Vitamin B12

In this Fact Sheet: Functions, Dietary Sources and Required Intakes

Vitamin B12 is a member of the B vitamin group, these are water soluble vitamins and play an important role in cell metabolism. B12 consists of a small group of compounds, (the cobalamins) and is necessary for the synthesis of red blood cells, the maintenance of the nervous system and for child development.
B12 is synthesised in nature by micro-organisms and foods derived from animals are a source of this vitamin because they eat other animal food, the internal production of B12 due to their intestinal bacteria (not present in humans) or by eating food contaminated with bacteria.

Diets which exclude all animal produce need to ensure that they obtain their recommended daily intake from other sources.

Functions

The primary functions of vitamin B12 (cyanocobalamin) are for:

  • The formation of red blood cells and their roles
  • Normal cell division
  • Nerve structure and function
  • The maintenance of normal blood homocysteine levels, together with folate and vitamin B6 (raised levels are a risk factor in cardiovascular disease).
The substance in our bodies needed for the absorption of B12 is known as intrinsic factor (mainly secreted from gastric parietal cells), a lack of this can also cause deficiency of the vitamin. The deficiency of B12 is due mostly to inherited/acquired defects resulting in malabsorption or the impaired transport of the vitamin within the body. A shortage of B12 can cause anaemia and neurological damage. B12 is also essential to the growth and development of a baby. The amount of B12 in the diet is of special concern within the elderly as deficiency occurs more frequently in older people. Disorders relating to B12 malabsorption are usually treated by either repeat injection or through oral supplementation.
Vitamin B12 can be stored in small amounts by the body (predominantly in the liver), with a normal amount being around 2-3mgs in adults (this amount is sufficient for 2 to 4 years). According to the British Nutrition Foundation, dietary deficiency is rare but it can sometimes be seen in vegans who obtain virtually no B12 in their diet.

Dietary Sources

The main foods which provide a source of vitamin B12 those derived from animals e.g. dairy products and eggs. For those individuals not eating any animal produce yeast extract is a good source of vitamin B12 along with other fortified/supplemented foods such as breakfast cereals, soya milks, soya/veggie burger products and also vegetable margarines.

Fermented products, such as tempeh and miso (obtained from fermented soya beans), shiitake mushrooms and algae (spirulina and nori) contain substances which are similar chemically to vitamin B12. However, as they do not work in the body in the same way as the active vitamin these foods cannot be relied upon as sources of vitamin B12.

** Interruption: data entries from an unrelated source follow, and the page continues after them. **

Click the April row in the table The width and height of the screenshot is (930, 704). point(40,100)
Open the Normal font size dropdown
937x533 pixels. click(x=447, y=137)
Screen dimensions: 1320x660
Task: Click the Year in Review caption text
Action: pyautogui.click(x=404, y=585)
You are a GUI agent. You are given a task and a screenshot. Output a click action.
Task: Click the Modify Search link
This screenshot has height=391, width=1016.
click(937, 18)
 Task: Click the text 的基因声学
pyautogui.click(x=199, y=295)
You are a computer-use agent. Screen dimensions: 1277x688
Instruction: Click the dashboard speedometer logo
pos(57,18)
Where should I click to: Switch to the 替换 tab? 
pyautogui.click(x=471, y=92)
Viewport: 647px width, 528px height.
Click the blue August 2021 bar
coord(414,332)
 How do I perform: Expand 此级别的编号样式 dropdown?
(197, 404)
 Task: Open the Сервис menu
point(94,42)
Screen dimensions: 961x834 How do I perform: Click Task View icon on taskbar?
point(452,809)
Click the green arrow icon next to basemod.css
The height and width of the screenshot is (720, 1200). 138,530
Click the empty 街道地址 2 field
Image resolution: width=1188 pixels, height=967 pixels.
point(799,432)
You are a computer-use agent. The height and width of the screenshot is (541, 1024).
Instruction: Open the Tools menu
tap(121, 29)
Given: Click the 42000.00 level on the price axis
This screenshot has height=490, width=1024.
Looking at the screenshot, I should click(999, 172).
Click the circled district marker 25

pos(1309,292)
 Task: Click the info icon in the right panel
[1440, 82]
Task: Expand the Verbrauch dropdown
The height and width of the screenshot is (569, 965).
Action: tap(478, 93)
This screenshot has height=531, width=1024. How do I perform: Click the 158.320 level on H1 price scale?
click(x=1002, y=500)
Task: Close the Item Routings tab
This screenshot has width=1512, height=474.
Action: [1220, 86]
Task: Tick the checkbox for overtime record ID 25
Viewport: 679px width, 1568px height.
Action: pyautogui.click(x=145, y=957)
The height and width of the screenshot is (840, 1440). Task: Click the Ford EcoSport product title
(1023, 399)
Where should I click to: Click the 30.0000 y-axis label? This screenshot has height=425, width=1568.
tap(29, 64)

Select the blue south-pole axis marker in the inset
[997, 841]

Very young babies will get all the vitamin B12 they need from breast or formula milk. Later, vegetarian babies should obtain enough of this vitamin from dairy products and eggs. However it is particularly important to ensure that vegan babies get vitamin B12 from clearly labelled fortified foods such as soya formula (seek advice from a health professional prior to feeding), low-salt yeast extract and breakfast cereals.

Required Intakes


According to the Food Standards Agency (FSA), the reference nutrient intake for Vitamin B12 in adults is 1.5 micrograms per day.